#### ABOUT THIS TASK:
The answer is to be all of the data below, reproduced exactly.

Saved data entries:
::::::

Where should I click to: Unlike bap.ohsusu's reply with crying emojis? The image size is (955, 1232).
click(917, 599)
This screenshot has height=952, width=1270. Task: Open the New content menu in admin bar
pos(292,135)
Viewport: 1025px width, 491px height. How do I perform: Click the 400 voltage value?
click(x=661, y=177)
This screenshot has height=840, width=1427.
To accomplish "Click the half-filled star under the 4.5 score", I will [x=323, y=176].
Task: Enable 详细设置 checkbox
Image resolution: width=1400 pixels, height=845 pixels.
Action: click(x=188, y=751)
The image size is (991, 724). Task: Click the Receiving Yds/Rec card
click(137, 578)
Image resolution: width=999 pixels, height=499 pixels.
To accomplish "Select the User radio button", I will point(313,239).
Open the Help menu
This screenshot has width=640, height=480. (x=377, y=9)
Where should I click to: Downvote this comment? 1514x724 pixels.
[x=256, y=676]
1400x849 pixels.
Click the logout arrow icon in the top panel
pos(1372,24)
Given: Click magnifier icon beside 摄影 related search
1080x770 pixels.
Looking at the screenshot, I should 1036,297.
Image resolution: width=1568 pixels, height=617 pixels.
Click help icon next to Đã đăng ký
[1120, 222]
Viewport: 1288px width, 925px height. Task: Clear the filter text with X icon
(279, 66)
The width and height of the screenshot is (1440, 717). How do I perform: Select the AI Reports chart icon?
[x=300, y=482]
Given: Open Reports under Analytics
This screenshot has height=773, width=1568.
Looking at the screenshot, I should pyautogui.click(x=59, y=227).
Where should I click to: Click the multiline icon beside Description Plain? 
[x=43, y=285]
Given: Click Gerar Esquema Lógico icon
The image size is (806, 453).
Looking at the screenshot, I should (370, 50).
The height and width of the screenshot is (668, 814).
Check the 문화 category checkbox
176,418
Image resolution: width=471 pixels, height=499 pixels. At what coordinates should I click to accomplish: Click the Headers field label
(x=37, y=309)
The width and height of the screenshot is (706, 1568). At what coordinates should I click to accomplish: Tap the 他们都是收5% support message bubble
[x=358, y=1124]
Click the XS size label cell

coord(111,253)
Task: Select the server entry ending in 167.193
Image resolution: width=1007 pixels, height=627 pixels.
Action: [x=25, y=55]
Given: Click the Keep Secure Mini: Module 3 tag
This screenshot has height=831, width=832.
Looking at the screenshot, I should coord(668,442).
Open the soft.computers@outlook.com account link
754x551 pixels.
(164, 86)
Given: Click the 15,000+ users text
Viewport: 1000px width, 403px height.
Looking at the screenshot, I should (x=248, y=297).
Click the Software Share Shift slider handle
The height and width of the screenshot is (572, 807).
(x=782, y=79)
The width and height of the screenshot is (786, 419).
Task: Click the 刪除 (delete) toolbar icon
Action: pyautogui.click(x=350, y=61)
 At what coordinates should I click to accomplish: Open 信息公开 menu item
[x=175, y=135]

::::::

#### TASK RESPONSE:
Where should I click to: Unlike bap.ohsusu's reply with crying emojis? The image size is (955, 1232).
click(917, 599)
This screenshot has height=952, width=1270. Task: Open the New content menu in admin bar
pos(292,135)
Viewport: 1025px width, 491px height. How do I perform: Click the 400 voltage value?
click(x=661, y=177)
This screenshot has height=840, width=1427.
To accomplish "Click the half-filled star under the 4.5 score", I will [x=323, y=176].
Task: Enable 详细设置 checkbox
Image resolution: width=1400 pixels, height=845 pixels.
Action: click(x=188, y=751)
The image size is (991, 724). Task: Click the Receiving Yds/Rec card
click(137, 578)
Image resolution: width=999 pixels, height=499 pixels.
To accomplish "Select the User radio button", I will point(313,239).
Open the Help menu
This screenshot has width=640, height=480. (x=377, y=9)
Where should I click to: Downvote this comment? 1514x724 pixels.
[x=256, y=676]
1400x849 pixels.
Click the logout arrow icon in the top panel
pos(1372,24)
Given: Click magnifier icon beside 摄影 related search
1080x770 pixels.
Looking at the screenshot, I should 1036,297.
Image resolution: width=1568 pixels, height=617 pixels.
Click help icon next to Đã đăng ký
[1120, 222]
Viewport: 1288px width, 925px height. Task: Clear the filter text with X icon
(279, 66)
The width and height of the screenshot is (1440, 717). How do I perform: Select the AI Reports chart icon?
[x=300, y=482]
Given: Open Reports under Analytics
This screenshot has height=773, width=1568.
Looking at the screenshot, I should pyautogui.click(x=59, y=227).
Where should I click to: Click the multiline icon beside Description Plain? 
[x=43, y=285]
Given: Click Gerar Esquema Lógico icon
The image size is (806, 453).
Looking at the screenshot, I should (370, 50).
The height and width of the screenshot is (668, 814).
Check the 문화 category checkbox
176,418
Image resolution: width=471 pixels, height=499 pixels. At what coordinates should I click to accomplish: Click the Headers field label
(x=37, y=309)
The width and height of the screenshot is (706, 1568). At what coordinates should I click to accomplish: Tap the 他们都是收5% support message bubble
[x=358, y=1124]
Click the XS size label cell

coord(111,253)
Task: Select the server entry ending in 167.193
Image resolution: width=1007 pixels, height=627 pixels.
Action: [x=25, y=55]
Given: Click the Keep Secure Mini: Module 3 tag
This screenshot has height=831, width=832.
Looking at the screenshot, I should coord(668,442).
Open the soft.computers@outlook.com account link
754x551 pixels.
(164, 86)
Given: Click the 15,000+ users text
Viewport: 1000px width, 403px height.
Looking at the screenshot, I should (x=248, y=297).
Click the Software Share Shift slider handle
The height and width of the screenshot is (572, 807).
(x=782, y=79)
The width and height of the screenshot is (786, 419).
Task: Click the 刪除 (delete) toolbar icon
Action: pyautogui.click(x=350, y=61)
 At what coordinates should I click to accomplish: Open 信息公开 menu item
[x=175, y=135]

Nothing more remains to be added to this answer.